| ASSIGNED TASK |
The expected response is the full set of records, unchanged.

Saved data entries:
□ □ □ □ □

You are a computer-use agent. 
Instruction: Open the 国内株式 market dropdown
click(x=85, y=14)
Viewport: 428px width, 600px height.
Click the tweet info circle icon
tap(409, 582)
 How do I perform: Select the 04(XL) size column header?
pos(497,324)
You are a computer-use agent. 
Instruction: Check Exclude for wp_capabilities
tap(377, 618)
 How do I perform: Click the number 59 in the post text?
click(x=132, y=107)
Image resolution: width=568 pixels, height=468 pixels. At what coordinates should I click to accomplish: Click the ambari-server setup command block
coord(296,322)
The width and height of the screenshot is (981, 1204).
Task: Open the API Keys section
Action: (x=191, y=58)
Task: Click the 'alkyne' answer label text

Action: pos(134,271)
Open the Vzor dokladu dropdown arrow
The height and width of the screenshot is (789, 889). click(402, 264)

□ □ □ □ □

| ANSWER BOX |
You are a computer-use agent. 
Instruction: Open the 国内株式 market dropdown
click(x=85, y=14)
Viewport: 428px width, 600px height.
Click the tweet info circle icon
tap(409, 582)
 How do I perform: Select the 04(XL) size column header?
pos(497,324)
You are a computer-use agent. 
Instruction: Check Exclude for wp_capabilities
tap(377, 618)
 How do I perform: Click the number 59 in the post text?
click(x=132, y=107)
Image resolution: width=568 pixels, height=468 pixels. At what coordinates should I click to accomplish: Click the ambari-server setup command block
coord(296,322)
The width and height of the screenshot is (981, 1204).
Task: Open the API Keys section
Action: (x=191, y=58)
Task: Click the 'alkyne' answer label text

Action: pos(134,271)
Open the Vzor dokladu dropdown arrow
The height and width of the screenshot is (789, 889). click(402, 264)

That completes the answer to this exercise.